3. Considérant que les pièces versées au dossier permettent toutefois d'établir le caractère suffisamment stable et durable de la relation alléguée au moment où la décision en litige a été prise ; qu'en particulier, trois certificats de scolarité attestent que l'enfant A...a été scolarisée en classe de maternelle à compter du mois de septembre 2009 à l'école de Sully-sur-Loire, commune de résidence de M. E..., qu'un médecin traitant installé dans cette même commune atteste y suivre médicalement l'intéressée depuis le 17 novembre 2009 et que des attestations produites en appel émanant de voisines et d'un agent territorial spécialisé des écoles maternelles (ATSEM) font état de la présence de l'intéressée à Sully-sur-Loire depuis plusieurs années, la dernière précisant notamment que Mme F... venait dès l'année 2007 chercher à l'école une enfant de M. E... issue de son mariage précédent ; que l'effectivité et l'ancienneté de cette relation ne sont ainsi pas suffisamment remises en cause par le seul courrier adressé le 2 mars 2009 au préfet du Loiret par lequel l'intéressée a déclaré une adresse à Romorantin-Lanthenay et indiquait ne se rendre chez M. E... qu'épisodiquement ; qu'au regard de l'ensemble de ces éléments, la décision du préfet du Loiret du 26 octobre 2010 a porté au droit de Mme F... au respect de sa vie privée et familiale une atteinte disproportionnée par rapport aux buts dans lesquels elle était prise ; que le préfet a ainsi méconnu tant les stipulations de l'article 8 de la convention européenne de sauvegarde des droits de l'homme et des libertés fondamentales et de l'article 3-1 de la convention internationale relative aux droits de l'enfant que les dispositions du 7° de l'article L. 313-11 du code de l'entrée et du séjour des étrangers et du droit d'asile ;

4. Considérant qu'il résulte de ce qui précède que Mme F... est fondée à soutenir que c'est à tort que, par le jugement attaqué, le tribunal administratif d'Orléans a rejeté sa demande tendant à l'annulation de la décision du préfet du Loiret du 26 octobre 2010 refusant de lui délivrer un titre de séjour ;

Sur les conclusions aux fins d'injonction :

5. Considérant que l'exécution du présent arrêt implique nécessairement, eu égard au motif d'annulation retenu et en l'absence de changement significatif dans la situation de la requérante, qu'il soit enjoint au préfet du Loiret de délivrer à Mme F... une carte de séjour temporaire au titre de la vie privée et familiale ; qu'il y a lieu d'enjoindre au préfet de procéder à cette délivrance dans un délai de deux mois à compter de la notification de l'arrêt, sans qu'il y ait lieu d'assortir cette injonction d'une astreinte et, dans l'attente, de lui accorder une autorisation provisoire de séjour ;

Sur les conclusions tendant à l'application des dispositions de l'article 37 de la loi du 10 juillet 1991 et de l'article L. 761-1 du code de justice administrative :

6. Considérant qu'il n'y a pas a lieu de mettre à la charge de Mme F..., qui n'est pas partie perdante dans la présente instance, la somme réclamée par le préfet du Loiret à ce titre ; qu'il y a lieu, en revanche et dans les circonstances de l'espèce, de mettre à la charge de l'Etat, partie perdante, la somme de 1 500 euros au titre des frais exposés par Mme F... et non compris dans les dépens sous réserve que son avocat renonce à percevoir la contribution versée par l'Etat au titre de l'aide juridictionnelle ;

DÉCIDE :

Article 1er : Le jugement du tribunal administratif d'Orléans n° 1004011 du 13 mars 2012 et la décision du 26 octobre 2010 du préfet du Loiret sont annulés.

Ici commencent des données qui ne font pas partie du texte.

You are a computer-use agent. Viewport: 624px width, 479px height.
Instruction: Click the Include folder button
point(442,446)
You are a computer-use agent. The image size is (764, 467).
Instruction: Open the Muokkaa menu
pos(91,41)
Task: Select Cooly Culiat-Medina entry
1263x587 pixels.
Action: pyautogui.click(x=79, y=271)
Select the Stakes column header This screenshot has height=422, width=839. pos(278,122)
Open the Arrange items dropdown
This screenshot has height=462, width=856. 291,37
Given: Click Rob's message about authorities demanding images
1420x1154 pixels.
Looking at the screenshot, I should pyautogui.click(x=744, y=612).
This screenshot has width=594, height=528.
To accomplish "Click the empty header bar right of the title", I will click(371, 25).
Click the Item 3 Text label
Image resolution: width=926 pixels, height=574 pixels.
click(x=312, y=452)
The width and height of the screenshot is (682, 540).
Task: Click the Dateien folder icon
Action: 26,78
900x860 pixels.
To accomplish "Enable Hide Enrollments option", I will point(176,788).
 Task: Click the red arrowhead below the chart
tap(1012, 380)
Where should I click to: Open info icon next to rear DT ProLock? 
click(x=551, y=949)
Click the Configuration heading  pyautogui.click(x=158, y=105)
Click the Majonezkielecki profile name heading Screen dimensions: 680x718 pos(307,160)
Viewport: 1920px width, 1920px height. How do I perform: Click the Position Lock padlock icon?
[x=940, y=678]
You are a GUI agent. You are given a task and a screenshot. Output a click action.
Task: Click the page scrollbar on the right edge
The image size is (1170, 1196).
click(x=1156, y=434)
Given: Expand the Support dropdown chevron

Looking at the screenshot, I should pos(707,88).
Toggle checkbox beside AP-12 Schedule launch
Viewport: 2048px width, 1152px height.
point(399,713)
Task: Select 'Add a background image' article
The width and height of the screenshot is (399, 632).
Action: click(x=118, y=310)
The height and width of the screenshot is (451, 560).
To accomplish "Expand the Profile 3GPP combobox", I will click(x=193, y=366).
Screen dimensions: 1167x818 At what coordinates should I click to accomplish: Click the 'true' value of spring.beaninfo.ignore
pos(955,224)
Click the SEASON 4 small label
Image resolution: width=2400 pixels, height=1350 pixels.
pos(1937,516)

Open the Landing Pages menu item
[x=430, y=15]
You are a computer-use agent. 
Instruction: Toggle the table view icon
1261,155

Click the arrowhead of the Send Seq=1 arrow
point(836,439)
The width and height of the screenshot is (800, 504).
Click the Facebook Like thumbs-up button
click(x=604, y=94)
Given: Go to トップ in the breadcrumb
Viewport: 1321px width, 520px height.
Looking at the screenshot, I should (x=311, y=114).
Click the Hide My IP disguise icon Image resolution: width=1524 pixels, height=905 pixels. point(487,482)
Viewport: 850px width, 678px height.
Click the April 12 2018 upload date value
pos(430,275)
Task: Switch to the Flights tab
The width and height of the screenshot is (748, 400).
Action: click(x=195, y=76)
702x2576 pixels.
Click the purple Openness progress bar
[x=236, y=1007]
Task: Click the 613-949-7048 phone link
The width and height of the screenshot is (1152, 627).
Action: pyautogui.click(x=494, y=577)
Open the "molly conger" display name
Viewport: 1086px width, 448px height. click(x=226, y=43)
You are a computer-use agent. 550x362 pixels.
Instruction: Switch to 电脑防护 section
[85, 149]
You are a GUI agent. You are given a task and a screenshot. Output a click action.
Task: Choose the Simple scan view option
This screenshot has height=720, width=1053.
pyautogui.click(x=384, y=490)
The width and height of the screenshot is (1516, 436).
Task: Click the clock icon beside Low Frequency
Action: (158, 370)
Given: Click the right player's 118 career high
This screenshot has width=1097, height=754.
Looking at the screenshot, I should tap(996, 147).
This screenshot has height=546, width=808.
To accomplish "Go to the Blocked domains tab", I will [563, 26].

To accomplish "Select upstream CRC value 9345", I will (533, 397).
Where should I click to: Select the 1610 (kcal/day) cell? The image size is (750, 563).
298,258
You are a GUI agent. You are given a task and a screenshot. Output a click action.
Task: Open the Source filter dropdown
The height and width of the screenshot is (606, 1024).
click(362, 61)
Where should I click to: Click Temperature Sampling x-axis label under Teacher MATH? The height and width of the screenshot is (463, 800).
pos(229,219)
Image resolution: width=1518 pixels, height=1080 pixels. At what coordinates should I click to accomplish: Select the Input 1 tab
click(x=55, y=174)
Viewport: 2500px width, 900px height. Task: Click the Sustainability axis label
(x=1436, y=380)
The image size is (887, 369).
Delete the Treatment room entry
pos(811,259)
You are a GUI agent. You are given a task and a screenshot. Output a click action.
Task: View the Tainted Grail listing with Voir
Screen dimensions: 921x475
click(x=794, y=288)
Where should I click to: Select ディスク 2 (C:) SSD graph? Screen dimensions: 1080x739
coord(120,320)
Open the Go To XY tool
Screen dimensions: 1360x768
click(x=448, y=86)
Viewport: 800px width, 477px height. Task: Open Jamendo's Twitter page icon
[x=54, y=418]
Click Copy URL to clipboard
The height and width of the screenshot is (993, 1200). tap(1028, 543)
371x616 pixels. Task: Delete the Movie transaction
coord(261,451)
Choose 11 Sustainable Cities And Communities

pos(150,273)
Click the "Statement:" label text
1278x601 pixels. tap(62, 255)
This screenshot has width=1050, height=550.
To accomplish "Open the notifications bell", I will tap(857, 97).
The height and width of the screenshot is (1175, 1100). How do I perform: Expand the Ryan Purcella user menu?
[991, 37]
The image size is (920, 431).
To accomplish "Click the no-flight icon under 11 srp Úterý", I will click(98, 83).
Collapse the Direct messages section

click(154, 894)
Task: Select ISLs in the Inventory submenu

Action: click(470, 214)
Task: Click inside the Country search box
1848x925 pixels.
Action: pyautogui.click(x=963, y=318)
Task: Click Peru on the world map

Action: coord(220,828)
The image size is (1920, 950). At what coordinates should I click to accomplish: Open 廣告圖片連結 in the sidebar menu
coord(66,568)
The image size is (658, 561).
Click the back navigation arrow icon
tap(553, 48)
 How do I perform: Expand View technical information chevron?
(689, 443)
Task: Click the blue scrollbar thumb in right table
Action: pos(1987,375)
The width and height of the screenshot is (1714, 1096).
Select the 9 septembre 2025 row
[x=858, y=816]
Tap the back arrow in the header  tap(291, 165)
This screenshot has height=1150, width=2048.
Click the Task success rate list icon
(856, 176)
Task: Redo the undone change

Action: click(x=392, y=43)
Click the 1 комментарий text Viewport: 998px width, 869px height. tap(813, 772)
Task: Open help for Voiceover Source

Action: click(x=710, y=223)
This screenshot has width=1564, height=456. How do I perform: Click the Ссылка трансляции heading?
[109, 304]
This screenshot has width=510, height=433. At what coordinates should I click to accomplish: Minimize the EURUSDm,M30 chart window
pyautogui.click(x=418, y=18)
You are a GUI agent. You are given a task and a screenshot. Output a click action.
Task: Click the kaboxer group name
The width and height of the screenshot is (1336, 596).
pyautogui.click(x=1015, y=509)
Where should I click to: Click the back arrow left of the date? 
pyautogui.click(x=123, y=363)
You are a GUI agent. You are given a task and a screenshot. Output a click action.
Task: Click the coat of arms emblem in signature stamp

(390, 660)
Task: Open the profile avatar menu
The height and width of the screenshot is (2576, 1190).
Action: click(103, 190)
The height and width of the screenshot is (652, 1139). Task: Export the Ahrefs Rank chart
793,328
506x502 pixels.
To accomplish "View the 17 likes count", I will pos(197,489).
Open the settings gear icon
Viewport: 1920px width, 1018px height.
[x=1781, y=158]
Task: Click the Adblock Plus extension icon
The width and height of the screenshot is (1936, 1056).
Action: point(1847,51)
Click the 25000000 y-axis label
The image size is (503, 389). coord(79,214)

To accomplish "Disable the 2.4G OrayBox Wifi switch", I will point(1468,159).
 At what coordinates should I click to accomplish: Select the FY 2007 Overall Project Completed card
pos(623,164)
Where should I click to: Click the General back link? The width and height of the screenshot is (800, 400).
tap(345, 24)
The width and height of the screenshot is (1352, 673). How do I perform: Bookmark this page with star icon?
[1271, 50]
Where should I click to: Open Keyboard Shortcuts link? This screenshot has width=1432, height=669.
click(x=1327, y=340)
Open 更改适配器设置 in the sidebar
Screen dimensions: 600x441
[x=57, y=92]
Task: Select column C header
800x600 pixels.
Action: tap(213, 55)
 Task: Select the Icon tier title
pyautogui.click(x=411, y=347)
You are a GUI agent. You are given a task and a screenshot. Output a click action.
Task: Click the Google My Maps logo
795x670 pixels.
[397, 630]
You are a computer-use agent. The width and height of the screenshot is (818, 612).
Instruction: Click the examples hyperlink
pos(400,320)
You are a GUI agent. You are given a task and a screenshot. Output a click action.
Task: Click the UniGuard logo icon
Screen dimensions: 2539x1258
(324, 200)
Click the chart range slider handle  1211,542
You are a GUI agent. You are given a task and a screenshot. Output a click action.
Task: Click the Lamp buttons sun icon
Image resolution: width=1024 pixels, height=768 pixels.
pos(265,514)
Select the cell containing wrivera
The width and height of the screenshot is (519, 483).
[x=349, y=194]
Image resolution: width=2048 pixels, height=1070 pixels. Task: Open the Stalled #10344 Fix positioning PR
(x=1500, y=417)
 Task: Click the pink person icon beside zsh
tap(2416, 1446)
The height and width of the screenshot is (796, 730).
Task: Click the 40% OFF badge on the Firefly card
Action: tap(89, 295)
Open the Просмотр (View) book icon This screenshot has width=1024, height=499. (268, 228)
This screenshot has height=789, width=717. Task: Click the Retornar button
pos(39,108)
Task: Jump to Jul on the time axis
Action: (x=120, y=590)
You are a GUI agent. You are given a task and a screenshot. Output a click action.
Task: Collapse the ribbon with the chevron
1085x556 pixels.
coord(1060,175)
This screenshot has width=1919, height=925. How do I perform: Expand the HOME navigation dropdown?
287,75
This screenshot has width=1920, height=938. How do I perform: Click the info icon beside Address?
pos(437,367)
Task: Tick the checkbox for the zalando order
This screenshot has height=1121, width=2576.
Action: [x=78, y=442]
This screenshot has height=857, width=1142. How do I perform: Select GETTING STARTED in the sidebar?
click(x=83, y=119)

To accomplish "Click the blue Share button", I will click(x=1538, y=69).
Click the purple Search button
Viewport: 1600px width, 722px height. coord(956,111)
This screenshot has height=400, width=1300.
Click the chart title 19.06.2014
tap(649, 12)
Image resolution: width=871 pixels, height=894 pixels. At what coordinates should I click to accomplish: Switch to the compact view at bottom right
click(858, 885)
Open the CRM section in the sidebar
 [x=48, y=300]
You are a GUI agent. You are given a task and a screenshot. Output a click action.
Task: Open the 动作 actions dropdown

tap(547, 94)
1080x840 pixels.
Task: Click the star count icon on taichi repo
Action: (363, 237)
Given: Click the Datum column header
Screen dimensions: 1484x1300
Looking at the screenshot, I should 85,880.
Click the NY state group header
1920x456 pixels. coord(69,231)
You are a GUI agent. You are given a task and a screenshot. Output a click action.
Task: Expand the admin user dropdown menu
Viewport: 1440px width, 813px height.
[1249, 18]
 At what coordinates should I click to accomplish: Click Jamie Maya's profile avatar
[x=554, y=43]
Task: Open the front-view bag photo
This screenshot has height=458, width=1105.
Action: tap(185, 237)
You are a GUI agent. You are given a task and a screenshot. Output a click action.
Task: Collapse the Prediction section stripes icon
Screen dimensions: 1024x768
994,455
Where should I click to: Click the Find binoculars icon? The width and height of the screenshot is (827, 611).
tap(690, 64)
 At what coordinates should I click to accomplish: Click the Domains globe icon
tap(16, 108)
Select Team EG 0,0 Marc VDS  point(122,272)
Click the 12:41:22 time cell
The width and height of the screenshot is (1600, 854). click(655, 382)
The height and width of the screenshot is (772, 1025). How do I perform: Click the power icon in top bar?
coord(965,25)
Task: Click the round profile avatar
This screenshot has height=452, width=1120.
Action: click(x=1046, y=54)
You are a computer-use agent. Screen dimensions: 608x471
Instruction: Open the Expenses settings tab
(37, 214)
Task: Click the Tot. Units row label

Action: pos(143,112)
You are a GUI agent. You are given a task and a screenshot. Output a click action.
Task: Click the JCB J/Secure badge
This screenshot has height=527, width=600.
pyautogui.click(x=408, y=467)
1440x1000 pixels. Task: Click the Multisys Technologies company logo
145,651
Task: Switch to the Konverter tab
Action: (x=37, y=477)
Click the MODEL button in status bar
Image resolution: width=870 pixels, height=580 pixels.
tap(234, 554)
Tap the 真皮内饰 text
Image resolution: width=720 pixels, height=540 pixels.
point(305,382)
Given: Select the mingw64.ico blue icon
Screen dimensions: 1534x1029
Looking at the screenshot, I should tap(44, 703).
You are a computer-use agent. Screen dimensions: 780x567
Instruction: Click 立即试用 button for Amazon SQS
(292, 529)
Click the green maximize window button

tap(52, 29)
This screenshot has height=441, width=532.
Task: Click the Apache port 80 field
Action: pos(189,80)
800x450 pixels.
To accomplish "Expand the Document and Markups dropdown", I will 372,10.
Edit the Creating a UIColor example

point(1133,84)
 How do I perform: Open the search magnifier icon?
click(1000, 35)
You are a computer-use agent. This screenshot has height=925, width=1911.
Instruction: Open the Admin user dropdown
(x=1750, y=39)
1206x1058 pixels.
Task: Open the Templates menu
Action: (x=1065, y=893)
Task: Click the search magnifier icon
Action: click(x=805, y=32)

Article 2 : Il est enjoint au préfet du Loiret de délivrer à Mme F..., dans un délai de deux mois à compter de la notification du présent arrêt, une carte de séjour temporaire au titre de la vie privée et familiale et de lui accorder, dans l'attente de sa décision, une autorisation provisoire de séjour.

Article 3 : L'Etat versera à Me G...une somme de 1 500 euros en application des dispositions du deuxième alinéa de l'article 37 de la loi du 10 juillet 1991, sous réserve que Me G... renonce à percevoir la somme correspondant à la part contributive de l'Etat.

Article 4 : Le présent arrêt sera notifié à Mme B...F..., au ministre de l'intérieur et à Me G....

Une copie en sera adressée au préfet du Loiret.

Délibéré après l'audience du 6 janvier 2014, à laquelle siégeaient :

- M. Lainé, président de chambre,

- Mme Aubert, président-assesseur,

- M. Auger, premier conseiller.

Lu en audience publique, le 24 janvier 2014.

Le rapporteur,

P. AUGERLe président,

L. LAINÉ

Le greffier,

M. C...

La république mande et ordonne au ministre de l'intérieur, et à tous huissiers de justice à ce requis en ce qui concerne les voies de droit commun contre les parties privées, de pourvoir à l'exécution de la présente décision.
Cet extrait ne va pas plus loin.